Our Chief Executive, Dr Carole Easton, says a desperate lack of housing options is the key reason why so few older people move house until a crisis.
I was taken aback by a story this week in the Daily Telegraph. Headlined 'Where baby boomers are locking the most bedrooms out of the housing market', it laid the blame for our misfunctioning planning and housebuilding policies at the door of older people.
The article stated that nearly two million spare bedrooms have been locked out of the housing market in the last ten years with Britain’s ageing population the reason why the country’s housing stock is being used more and more inefficiently.
It added that across England and Wales in 2021, 8.9 million households had at least two spare rooms, while a further 8.3 million had one spare room.
But it is simplistic to suggest a bedroom not used for sleeping in is not being used efficiently. The number of bedrooms in a property is a crude and often inaccurate measure of the actual size of a property and how it is used. Older people, like any homeowner, may choose to use a room as a home office, room for exercise, guest bedroom for family visitors, space to pursue a hobby, to receive or carry out care. Who has the right to decide for what purpose someone should use their own home?
The reason why older people move house at half the rate of other age groups is the lack of suitable housing options that allow them to remain in their communities where they’ve brought up families, made friends and built social networks. The vast majority do not want to live in a segregated retirement community or in a bungalow out of town but this is what our outdated, planning system offers older people.
We need a planning and housing system that reflects the needs of older people and delivers the types of homes that allow them to remain independent as they age.
Older people’s house moves are motivated by the same desires as anybody else; finding somewhere with better access to green spaces, to have more space for guests, moving to a nicer property or area. Housing choices should not be reduced to “just find somewhere smaller” when you reach a certain age or stage in life. Downsizing often means older people moving into smaller properties that do not meet their needs and which can significantly impact their mental or physical health. We should be promoting rightsizing where older people can make a positive choice to move to improve their quality of life.

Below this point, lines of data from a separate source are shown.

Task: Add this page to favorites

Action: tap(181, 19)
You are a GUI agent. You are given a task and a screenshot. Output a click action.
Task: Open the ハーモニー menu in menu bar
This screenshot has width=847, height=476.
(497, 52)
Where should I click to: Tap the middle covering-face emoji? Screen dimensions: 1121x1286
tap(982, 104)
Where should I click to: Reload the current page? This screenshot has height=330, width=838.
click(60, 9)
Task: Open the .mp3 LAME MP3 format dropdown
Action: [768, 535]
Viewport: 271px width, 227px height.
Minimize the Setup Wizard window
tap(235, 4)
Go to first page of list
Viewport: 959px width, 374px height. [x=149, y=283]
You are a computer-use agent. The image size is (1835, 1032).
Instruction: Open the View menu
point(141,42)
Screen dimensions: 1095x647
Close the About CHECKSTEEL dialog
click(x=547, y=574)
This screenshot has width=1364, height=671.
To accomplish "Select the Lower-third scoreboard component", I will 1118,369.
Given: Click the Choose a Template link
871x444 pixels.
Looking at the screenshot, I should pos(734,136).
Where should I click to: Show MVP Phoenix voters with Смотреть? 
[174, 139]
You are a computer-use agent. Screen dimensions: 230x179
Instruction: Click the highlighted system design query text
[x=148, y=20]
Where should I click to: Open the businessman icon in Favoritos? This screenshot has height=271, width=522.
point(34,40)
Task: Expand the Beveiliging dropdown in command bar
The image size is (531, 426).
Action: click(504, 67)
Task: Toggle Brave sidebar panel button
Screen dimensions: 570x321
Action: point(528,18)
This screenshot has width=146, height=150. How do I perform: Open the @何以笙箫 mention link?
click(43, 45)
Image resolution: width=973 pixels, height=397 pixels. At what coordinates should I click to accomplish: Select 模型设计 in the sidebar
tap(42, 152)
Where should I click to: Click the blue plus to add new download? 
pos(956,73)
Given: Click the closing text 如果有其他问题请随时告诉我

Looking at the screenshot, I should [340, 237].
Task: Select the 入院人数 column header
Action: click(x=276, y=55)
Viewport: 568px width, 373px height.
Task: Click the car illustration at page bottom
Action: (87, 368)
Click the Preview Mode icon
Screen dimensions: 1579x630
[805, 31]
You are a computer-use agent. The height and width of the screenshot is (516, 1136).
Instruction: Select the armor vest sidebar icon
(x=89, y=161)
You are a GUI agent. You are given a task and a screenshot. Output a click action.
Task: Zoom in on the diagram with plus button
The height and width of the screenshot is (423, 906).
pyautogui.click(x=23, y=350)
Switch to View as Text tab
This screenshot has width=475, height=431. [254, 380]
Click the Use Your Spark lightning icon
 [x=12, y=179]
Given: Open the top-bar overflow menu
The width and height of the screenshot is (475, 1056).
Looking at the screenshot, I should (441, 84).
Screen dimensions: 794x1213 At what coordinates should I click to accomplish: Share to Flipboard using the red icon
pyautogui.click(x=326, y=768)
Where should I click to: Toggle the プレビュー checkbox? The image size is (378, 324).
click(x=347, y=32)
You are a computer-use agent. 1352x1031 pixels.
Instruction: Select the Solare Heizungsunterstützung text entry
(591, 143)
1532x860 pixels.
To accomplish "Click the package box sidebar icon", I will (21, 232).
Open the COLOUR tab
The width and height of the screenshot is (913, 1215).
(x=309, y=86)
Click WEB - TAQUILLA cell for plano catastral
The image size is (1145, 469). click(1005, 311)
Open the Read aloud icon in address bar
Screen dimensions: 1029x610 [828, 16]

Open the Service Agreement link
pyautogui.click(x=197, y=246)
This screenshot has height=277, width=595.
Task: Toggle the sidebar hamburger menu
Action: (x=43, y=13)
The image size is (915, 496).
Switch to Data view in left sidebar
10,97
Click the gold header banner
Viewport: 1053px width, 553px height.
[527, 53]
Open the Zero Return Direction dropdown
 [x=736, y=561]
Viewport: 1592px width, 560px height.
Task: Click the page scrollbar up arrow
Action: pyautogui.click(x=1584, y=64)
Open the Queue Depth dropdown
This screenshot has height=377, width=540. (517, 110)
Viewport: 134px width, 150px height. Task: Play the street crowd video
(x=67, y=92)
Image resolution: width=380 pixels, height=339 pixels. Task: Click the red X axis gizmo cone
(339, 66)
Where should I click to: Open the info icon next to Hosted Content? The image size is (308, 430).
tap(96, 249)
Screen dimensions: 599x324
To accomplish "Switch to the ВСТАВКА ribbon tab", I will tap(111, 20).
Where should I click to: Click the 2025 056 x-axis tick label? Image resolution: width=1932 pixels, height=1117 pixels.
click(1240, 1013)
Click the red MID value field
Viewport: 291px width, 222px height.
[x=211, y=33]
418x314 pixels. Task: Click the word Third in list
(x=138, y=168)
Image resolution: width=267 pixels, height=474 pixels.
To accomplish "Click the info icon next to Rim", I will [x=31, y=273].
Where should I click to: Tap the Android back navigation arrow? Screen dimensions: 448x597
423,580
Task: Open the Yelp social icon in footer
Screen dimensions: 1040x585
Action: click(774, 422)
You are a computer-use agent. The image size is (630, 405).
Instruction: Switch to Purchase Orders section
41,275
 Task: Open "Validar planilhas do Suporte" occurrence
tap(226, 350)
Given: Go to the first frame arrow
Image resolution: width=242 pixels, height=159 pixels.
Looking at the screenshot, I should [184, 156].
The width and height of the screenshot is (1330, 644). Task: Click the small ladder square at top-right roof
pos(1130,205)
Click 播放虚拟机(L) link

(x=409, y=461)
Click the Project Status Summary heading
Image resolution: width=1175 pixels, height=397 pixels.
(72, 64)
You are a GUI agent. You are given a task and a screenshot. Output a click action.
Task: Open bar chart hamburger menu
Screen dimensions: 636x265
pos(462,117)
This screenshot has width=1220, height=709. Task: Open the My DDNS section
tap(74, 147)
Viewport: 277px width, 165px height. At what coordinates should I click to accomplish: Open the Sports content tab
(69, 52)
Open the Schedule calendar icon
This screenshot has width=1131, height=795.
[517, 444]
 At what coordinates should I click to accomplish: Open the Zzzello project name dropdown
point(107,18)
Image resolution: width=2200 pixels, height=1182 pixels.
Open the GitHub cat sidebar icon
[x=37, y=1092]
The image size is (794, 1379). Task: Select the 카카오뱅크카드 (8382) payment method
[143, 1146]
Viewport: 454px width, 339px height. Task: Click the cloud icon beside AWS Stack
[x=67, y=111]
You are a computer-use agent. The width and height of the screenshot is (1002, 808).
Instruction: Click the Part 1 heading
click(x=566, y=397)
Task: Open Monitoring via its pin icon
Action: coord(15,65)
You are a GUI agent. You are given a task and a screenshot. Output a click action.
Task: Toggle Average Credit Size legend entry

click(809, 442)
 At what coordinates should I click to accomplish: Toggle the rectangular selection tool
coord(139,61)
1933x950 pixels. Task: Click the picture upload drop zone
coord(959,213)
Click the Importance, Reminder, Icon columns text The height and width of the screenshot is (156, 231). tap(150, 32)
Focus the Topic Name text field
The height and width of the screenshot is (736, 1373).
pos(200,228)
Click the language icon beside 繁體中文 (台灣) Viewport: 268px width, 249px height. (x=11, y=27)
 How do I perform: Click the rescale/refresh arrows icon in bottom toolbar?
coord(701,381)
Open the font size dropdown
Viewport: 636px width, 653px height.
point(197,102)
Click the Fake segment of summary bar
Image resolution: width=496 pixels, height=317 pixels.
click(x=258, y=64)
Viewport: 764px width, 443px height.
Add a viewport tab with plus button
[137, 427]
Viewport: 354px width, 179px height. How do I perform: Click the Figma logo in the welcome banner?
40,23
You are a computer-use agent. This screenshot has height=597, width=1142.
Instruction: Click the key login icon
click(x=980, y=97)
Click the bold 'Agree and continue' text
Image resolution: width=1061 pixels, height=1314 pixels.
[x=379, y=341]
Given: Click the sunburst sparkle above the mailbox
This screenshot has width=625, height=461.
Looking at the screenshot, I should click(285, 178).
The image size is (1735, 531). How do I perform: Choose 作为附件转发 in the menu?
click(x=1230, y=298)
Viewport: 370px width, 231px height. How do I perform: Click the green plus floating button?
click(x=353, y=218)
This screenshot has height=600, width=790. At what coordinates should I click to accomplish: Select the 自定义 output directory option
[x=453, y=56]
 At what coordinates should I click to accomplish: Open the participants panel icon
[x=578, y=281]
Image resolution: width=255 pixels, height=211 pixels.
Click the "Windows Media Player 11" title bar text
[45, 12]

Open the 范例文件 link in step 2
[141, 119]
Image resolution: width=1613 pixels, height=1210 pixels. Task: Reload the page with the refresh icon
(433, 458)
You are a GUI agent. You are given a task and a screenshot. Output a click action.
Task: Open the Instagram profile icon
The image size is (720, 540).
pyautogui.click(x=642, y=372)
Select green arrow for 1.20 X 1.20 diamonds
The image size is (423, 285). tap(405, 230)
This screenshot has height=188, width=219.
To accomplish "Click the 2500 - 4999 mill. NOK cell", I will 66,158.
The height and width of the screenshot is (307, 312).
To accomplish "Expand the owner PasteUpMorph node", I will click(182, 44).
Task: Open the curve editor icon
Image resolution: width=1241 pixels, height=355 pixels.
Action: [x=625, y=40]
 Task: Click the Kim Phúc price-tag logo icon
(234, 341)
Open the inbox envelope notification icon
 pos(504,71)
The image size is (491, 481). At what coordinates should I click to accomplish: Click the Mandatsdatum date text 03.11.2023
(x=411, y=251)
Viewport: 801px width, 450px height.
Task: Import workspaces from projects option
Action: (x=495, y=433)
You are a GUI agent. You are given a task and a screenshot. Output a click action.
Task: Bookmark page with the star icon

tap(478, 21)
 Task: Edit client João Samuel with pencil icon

What older people need is a significant increase in the supply of affordable homes which are also accessible, ie which are built to be appropriate for people with disabilities and special needs. One way the government has committed to addressing this is by raising the minimum accessibility building standards for newly built properties but we need this change brought into law urgently. Even then, its impact will still take time to be felt. Meanwhile we have an ageing population and so the number of older homeowners wanting to move but who cannot find the next home that meets their needs will only increase.
We know most people want to remain living in their own homes as they get older. To make that a reality, we need a planning and housing system that reflects the needs of older people and delivers the types of homes that allow them to remain independent as they age. Ageing Better will soon be launching our Rightplace report which we hope will offer solutions for how planners can help break down the barriers that older people face when attempting to rightsize to their next home. Opening up the housing market in this way would lead to positive outcomes for everyone.